The second line for each species contains flags for pure translation and rotation, in the order x, y, z translation, x, y, z rotation (6 numbers total).

The third line for each species consists of triplets of integer numbers giving the exponents for x, y and z in each term of the basis functions - these exponents apply to all the basis functions. There should be as many triplets as there are numbers of terms specified in species line 1 above. The individual exponents can be as large as 8, but the sum of exponents in each term is also limited to 8 (i.e. maximum is 8th order).

Finally, the fourth set of lines for each species contains the coefficients for each term, in each basis function. There should be as many lines as there are basis functions specified in species line 1 above, and each line should have as many coefficients are there are total terms.

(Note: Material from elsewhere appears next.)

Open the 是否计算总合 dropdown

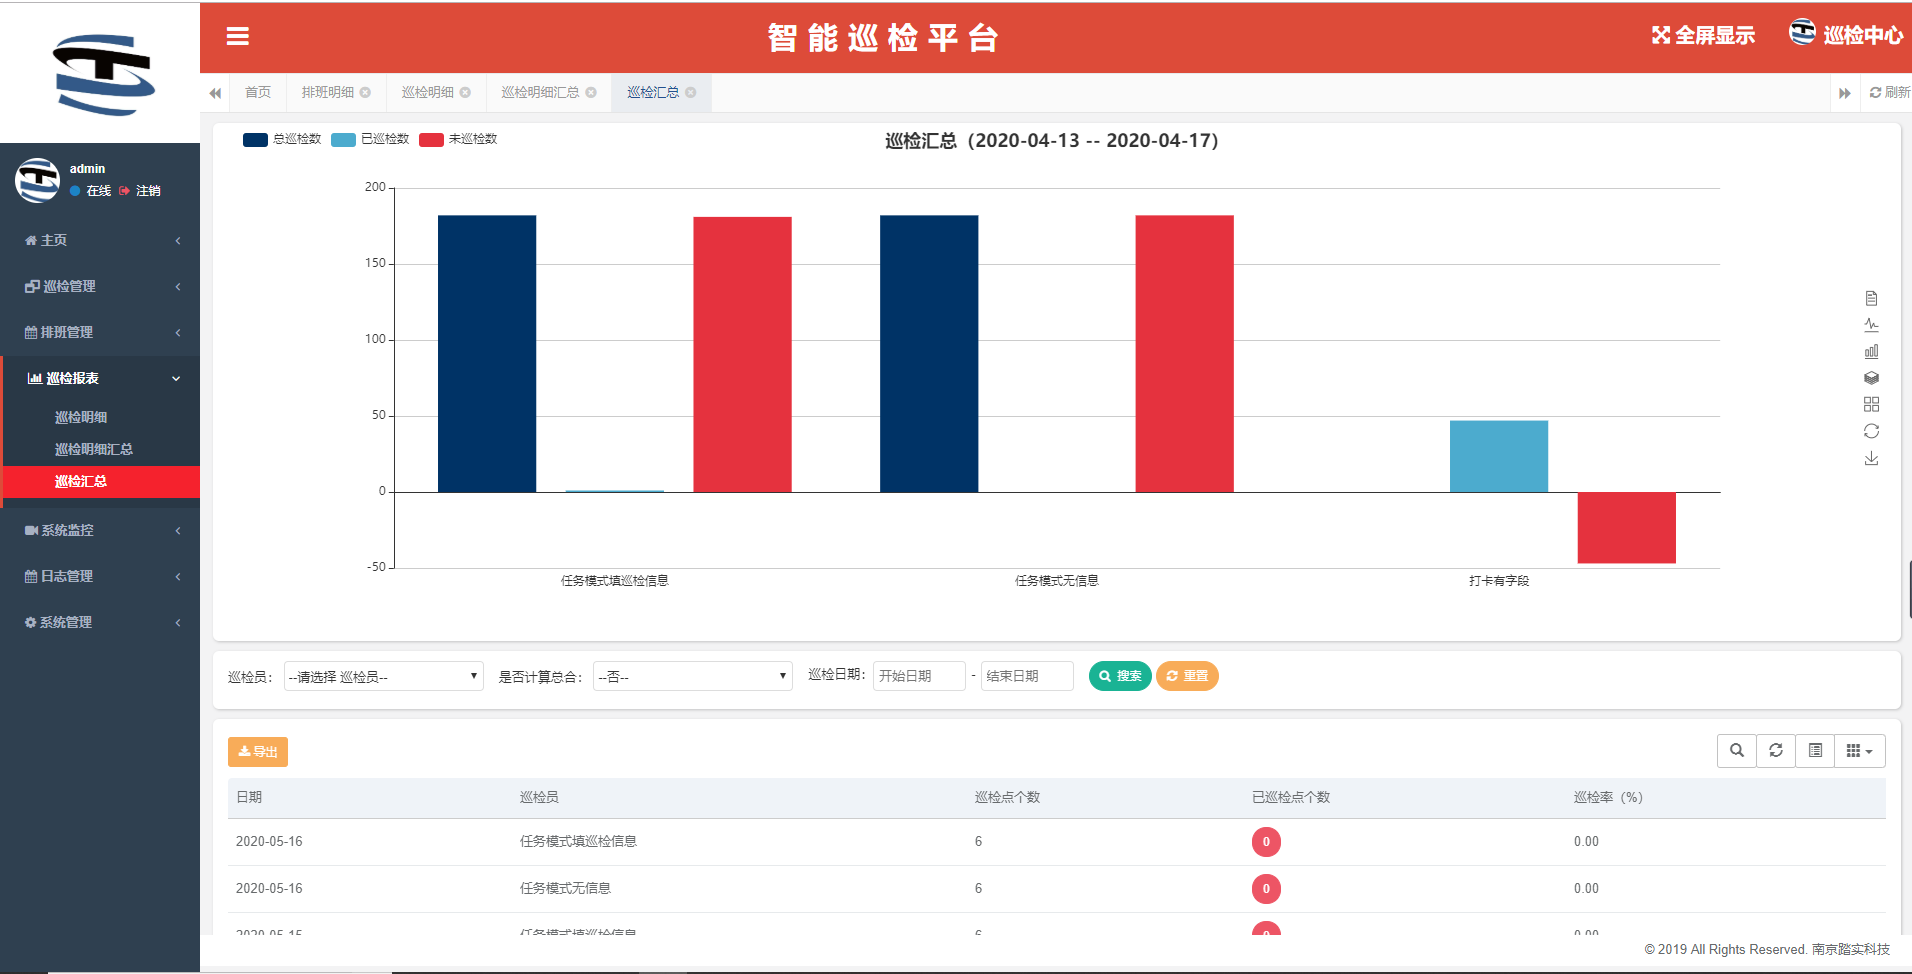click(692, 676)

The arrangement of terms in the basis functions is important, because the matrix of coefficients must be inverted, as a square matrix. If there are n functions and m terms, and m is larger than n, only the leftmost n terms in each function are used in this inversion (although all terms must always be entered in this input). The terms should be arranged so as to give a non-singular n by n matrix on the left. To do this it is usually sufficient to make sure that diagonal terms are non-zero. For example, consider the pair of basis functions xx-yy and 2xy, which are common for E species. Lines 3 and 4 could be entered as

2 0 0 0 2 0 1 1 0
1 -1 0
0 0 2

but disregarding the last term and taking the square matrix of coefficients on the left gives a singular matrix, since there is no longer any information from the second function. The terms in this case can be arranged as follows (although other arrangements are possible):

2 0 0 1 1 0 0 2 0
1 0 -1
0 2 0

The completed.sym file should be placed in the /SYM directory or folder, which should be directly beneath (or inside) the directory or folder containing the VIBRATZ.EXE file. This folder contains all the files for the non-crystallographic point groups in the Point-Group Symmetry dialog, and these files may be consulted as examples.

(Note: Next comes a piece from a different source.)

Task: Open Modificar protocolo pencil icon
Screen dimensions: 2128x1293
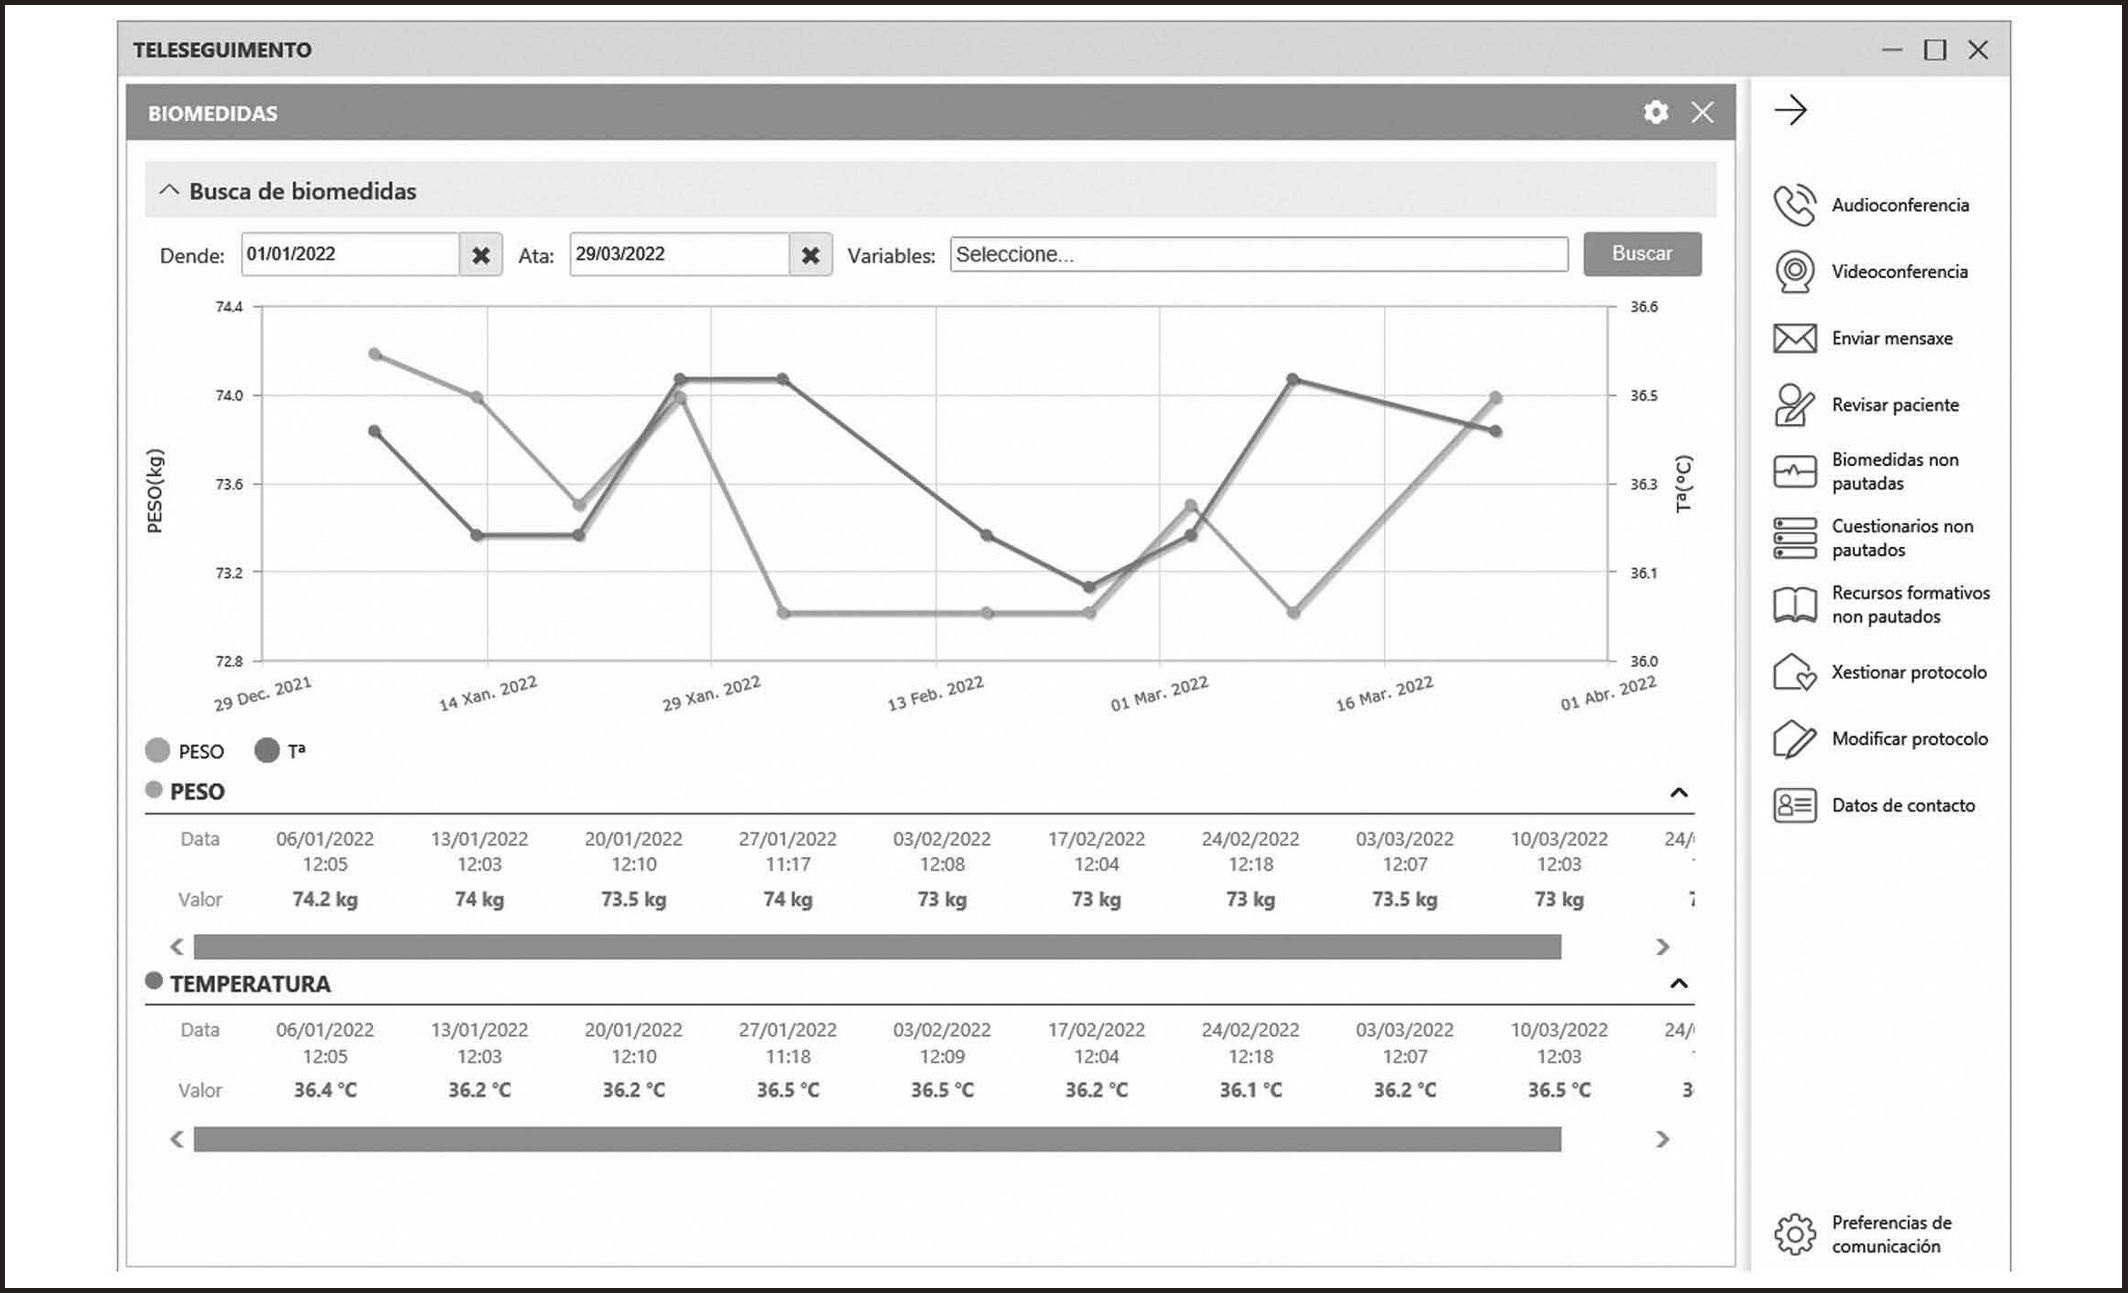Action: coord(1794,739)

Derivation of Symmetry Matrices.

The easiest way to provide Cartesian symmetry matrices is to use the program SYMGRP, provided with VIBRATZ (also with ATOMS and SHAPE Professional). In principle, the symmetry matrices can have any orientation, provided the basis functions for the species (next section) are consistent with this orientation. In practice there may be difficulties with non-standard orientations, such as the fact that VIBRATZ is not set up for any arbitrary mixtures of Cartesian coordinates - for example only certain Raman polarization components may be listed. It is best to conform to the standards given in the Orientation section.

Polynomial Basis Functions for Species.

Provided a character table for the desired group is available, it is usually possible to specify the first and second order basis functions which are the infrared and Raman polarization components, since these are a standard part of the tables. Since only the species which contain these polarization components are active in the infrared and Raman, this information suffices to calculate the modes which can be observed in the spectra. The character tables in the book Symmetry and Spectroscopy (D. C. Harris and M. D. Bertolucci, 1978, Dover) also gives the third-order functions representing the f atomic orbitals (except for icosahedral groups). This book also gives character tables for groups with axes up to order 10. Note that these functions often assume a certain orientation of the symmetry elements with respect to the reference axes - see the previous section.

The basis functions beyond third order for the non-crystallographic point groups in the Point-Group Symmetry dialog were obtained with a program which steps sytematically through possible basis-function terms up to the desired order (VIBRATZ currently accepts 8th order), and derives the complete functions with the projection-operator technique. This program requires as input the complete characters for the group, as well as the symmetry matrices in the same order as in the character table.